Gave up on this whole strategy all together. I can get to the point it gives the lambda terms and I have a runtime, so, I am gonna take a zillion steps back and write a basic lambda evaluator in
glorious dependable C.
030410: Worked my way through yy and y files. That was fun and easy, it compiles and generates an AST.
030510: Hit the evaluation problem again, there are not trivial schemes which give very good performance. Opted for applicative order evaluation based on substitution - the assumption being that you end up reducing/substituting in the head mostly, which will for the better part be small terms, while the rest is fully reduced. It will break sometimes. Read a 1996 Brics paper -to no avail- for better schemes.
030710: Evaluation works, gonna patch the bindings to C in. Tomorrow kids. Day after, patch the emitter also, thought it through, I might waste too much memory on lists of lists of characters as it stands anyway.
030810: Working on two laptops now. The ML interpreted compiler takes a looong time to get to the emitting stage, at which point it will have allocated 200Mb, and, after which, it stalls while growing to 1.3+ Gb of memory. I patched the emitter to emit collections of lines directly to a file as to avoid the memory explosion, and one laptop is bravely ploughing through the source code. But, unless I get lucky and the bootstrap works in one translation, the compile times are just prohibitive to debug. So, I am writing the simple lambda interpreter at the second laptop, which is a bit of a waste too, since I am only writing it to throw it away after the bootstrap.
030910: It's annoying writing the nth lamda-evaluator, so I find myself playing famville, hoping that the ML compiler bootstraps...

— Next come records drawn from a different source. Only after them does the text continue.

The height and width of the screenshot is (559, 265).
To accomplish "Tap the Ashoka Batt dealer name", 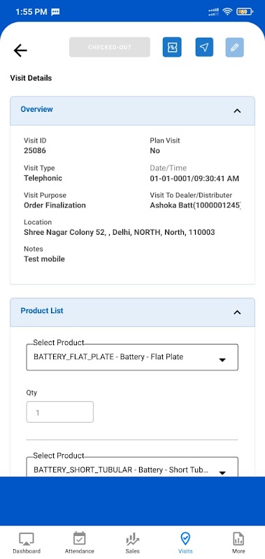I will [x=196, y=205].
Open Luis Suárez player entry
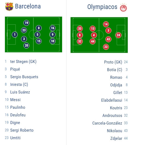The height and width of the screenshot is (145, 158). coord(20,92)
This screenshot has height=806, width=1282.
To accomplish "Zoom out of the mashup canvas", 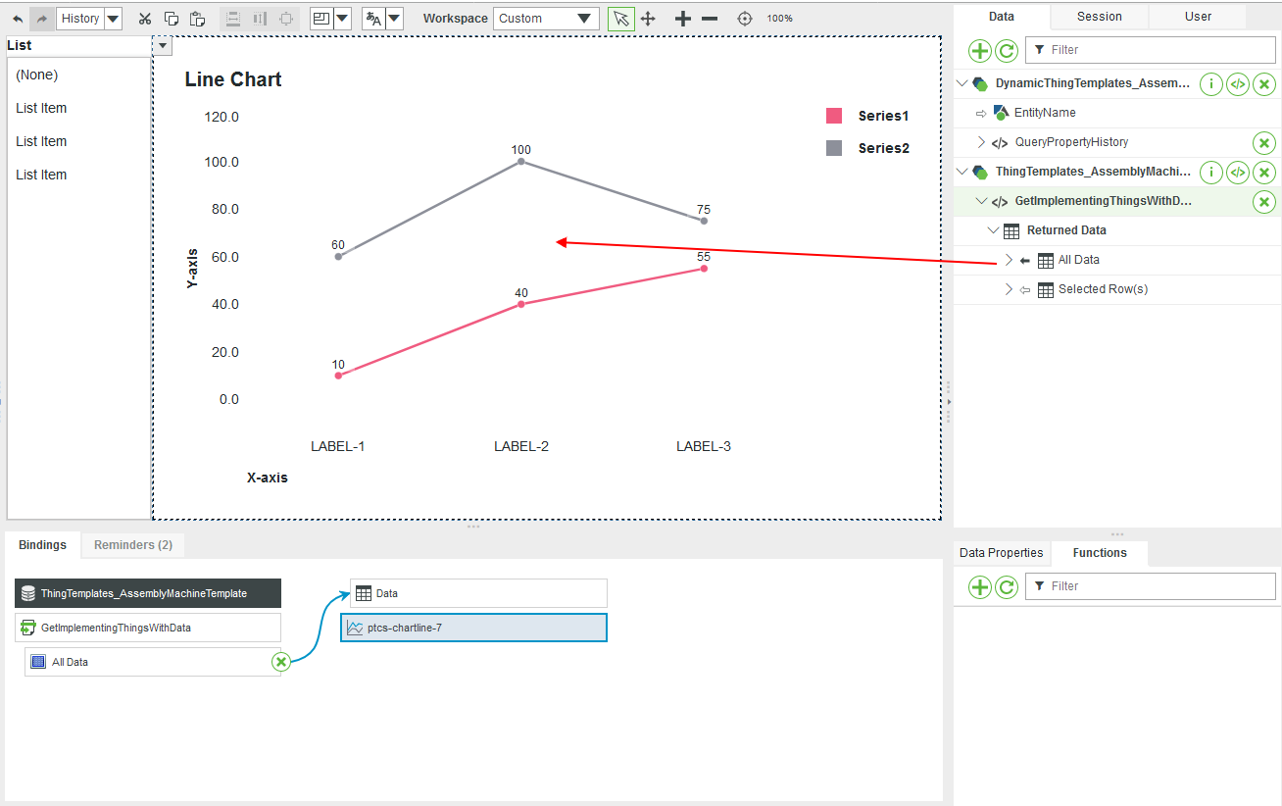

030910: Guess its another milestone, the ML interpreted to C compiler emitted C. Lots of it.
030910: It's bloody unbelievable. I manage to choke gcc with a whopping 400K lines, 18M chars of input.
030910: Ooops, mistake. I was `tail'-ing the output of the Makefile, thought it stalled. Uh, some stuff works. If I strip out some comments I end up with 14M source. Not sure, the binary size -without semantic checks- is 9M on a 64 bit system. Okish I guess, half of GHC.
Gnu, Flex and Bisons. Yay, farmville!